■ Work task
Exact copy, pictures excluded: print the lines from the one with "Instruction: Click the" through the final line of the records.
Content starts
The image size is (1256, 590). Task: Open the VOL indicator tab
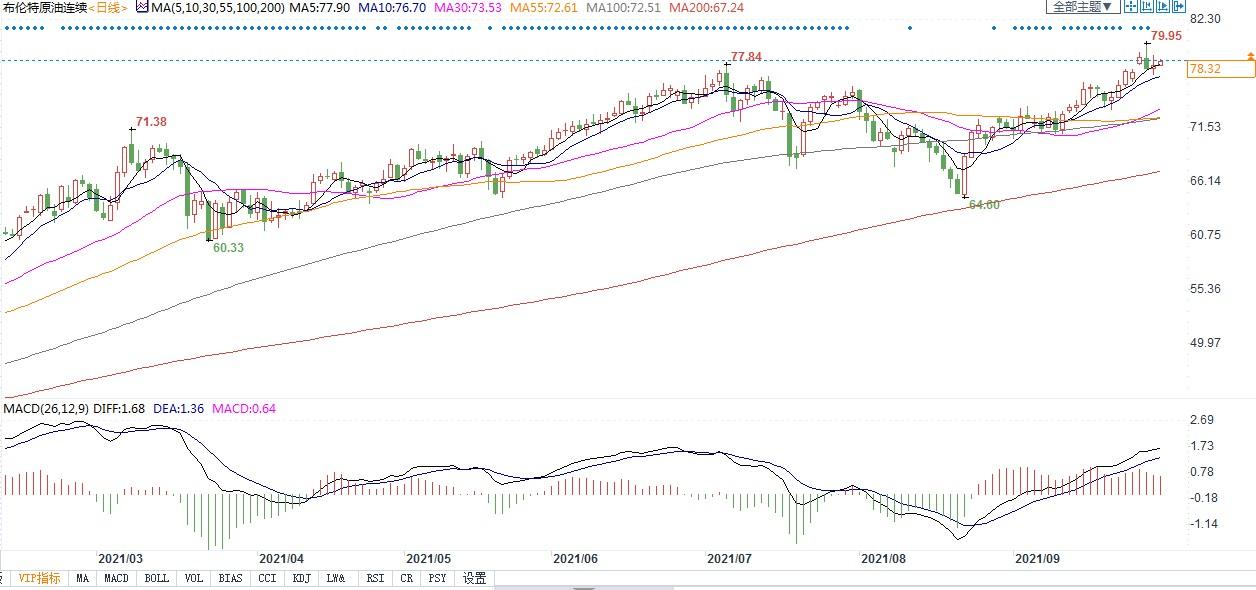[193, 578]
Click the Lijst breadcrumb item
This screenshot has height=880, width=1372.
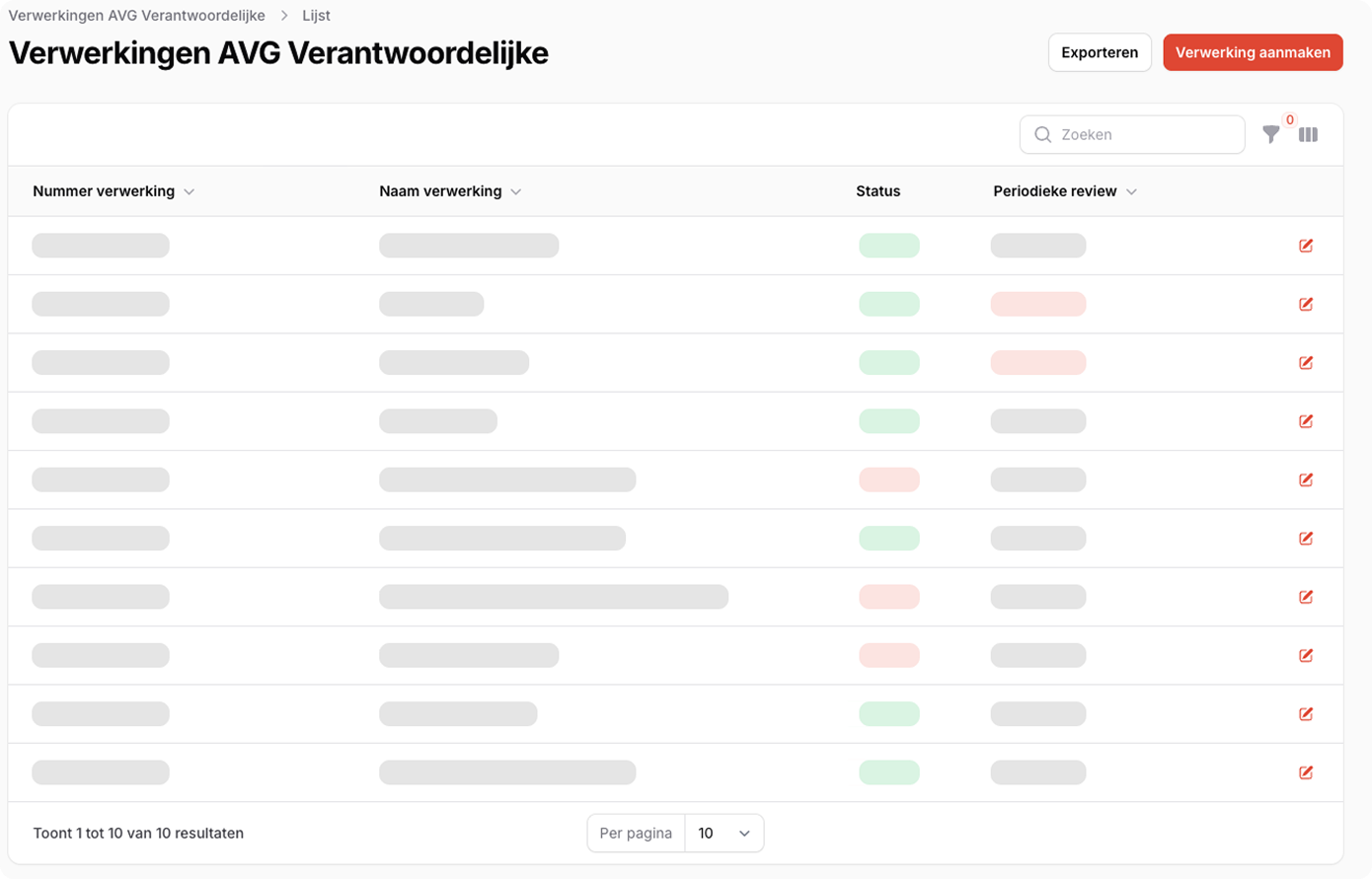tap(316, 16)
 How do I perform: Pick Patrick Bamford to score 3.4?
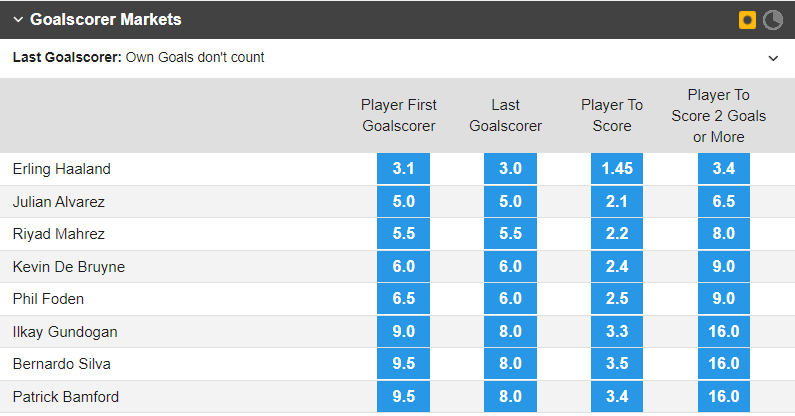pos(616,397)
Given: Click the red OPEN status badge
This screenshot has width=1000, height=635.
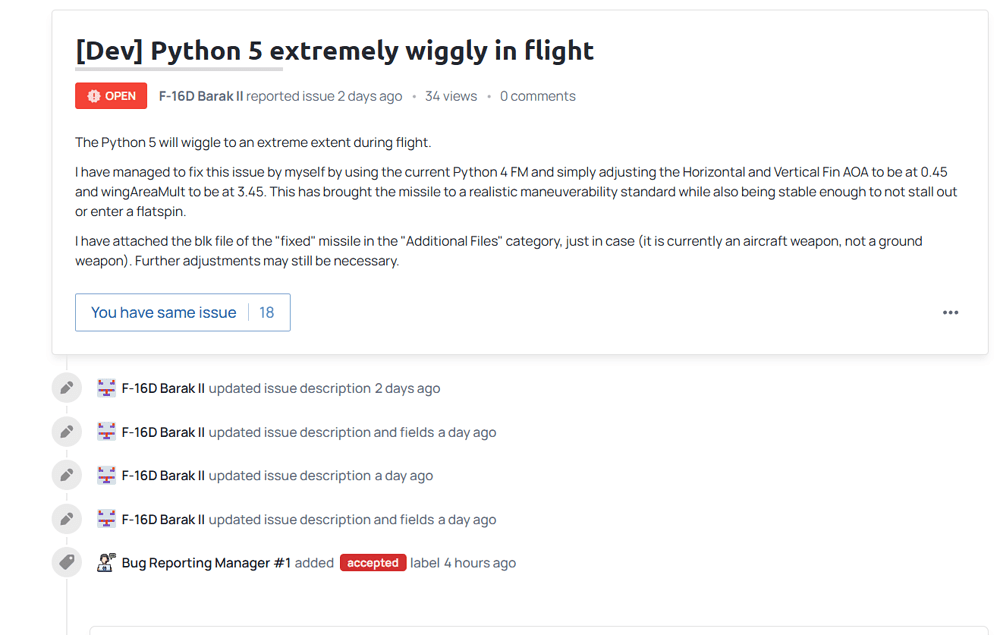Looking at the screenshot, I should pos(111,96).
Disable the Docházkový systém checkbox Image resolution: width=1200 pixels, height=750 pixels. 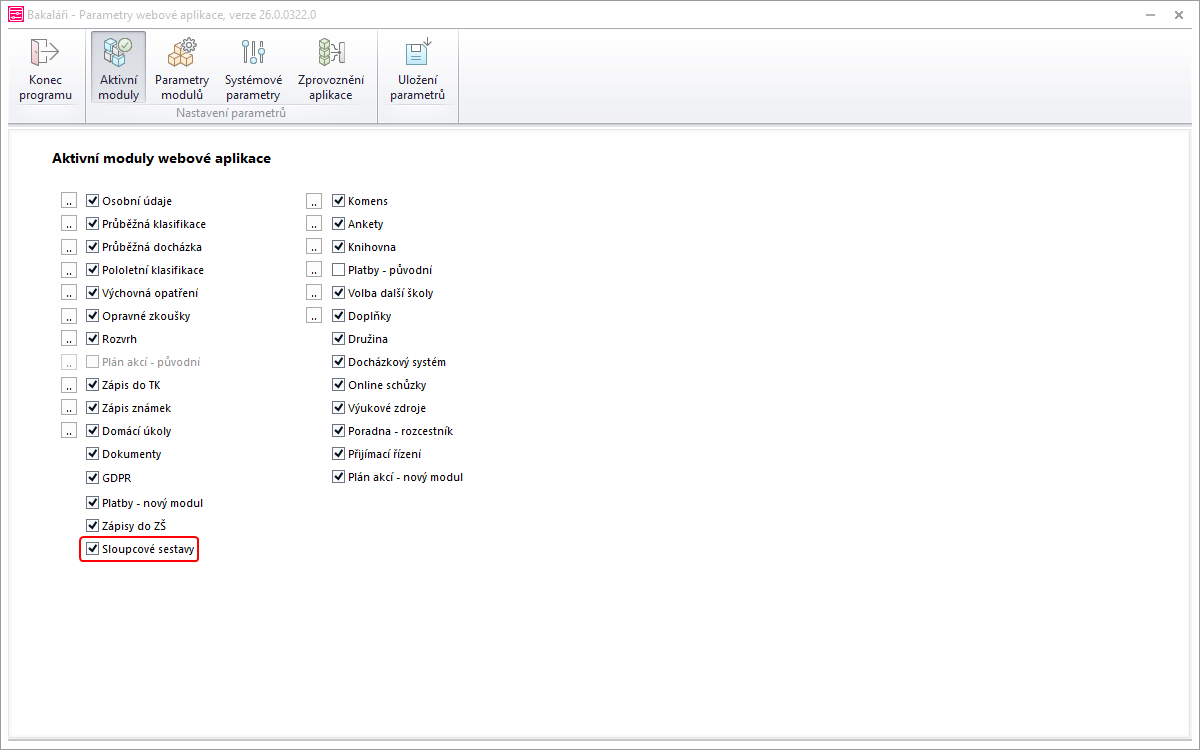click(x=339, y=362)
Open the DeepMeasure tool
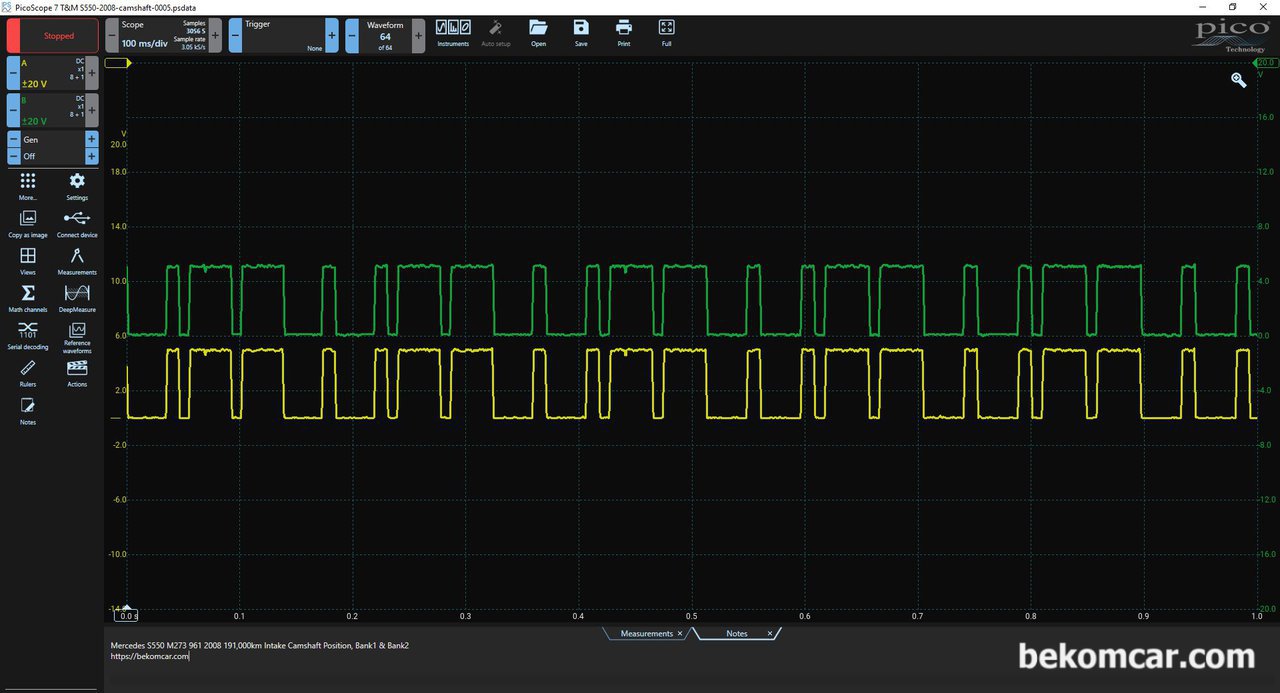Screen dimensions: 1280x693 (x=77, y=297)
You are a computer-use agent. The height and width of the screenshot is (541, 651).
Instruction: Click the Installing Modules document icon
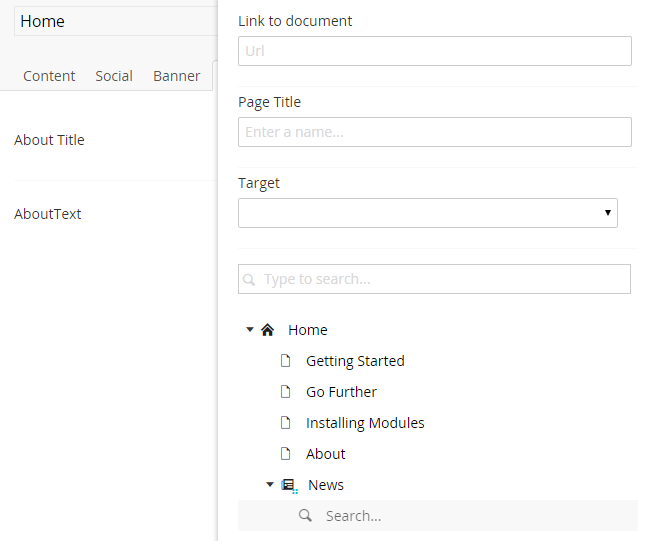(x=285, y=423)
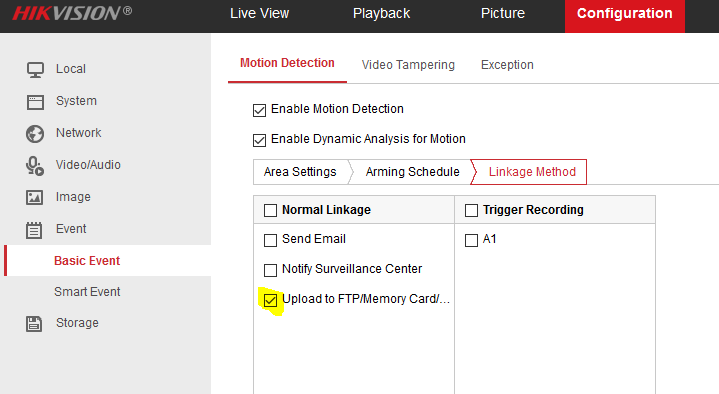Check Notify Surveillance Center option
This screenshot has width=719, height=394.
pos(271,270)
Content ends
■ Result of the task
Instruction: Click the Installing Modules document icon
(x=285, y=423)
Check Notify Surveillance Center option
This screenshot has width=719, height=394.
pos(271,270)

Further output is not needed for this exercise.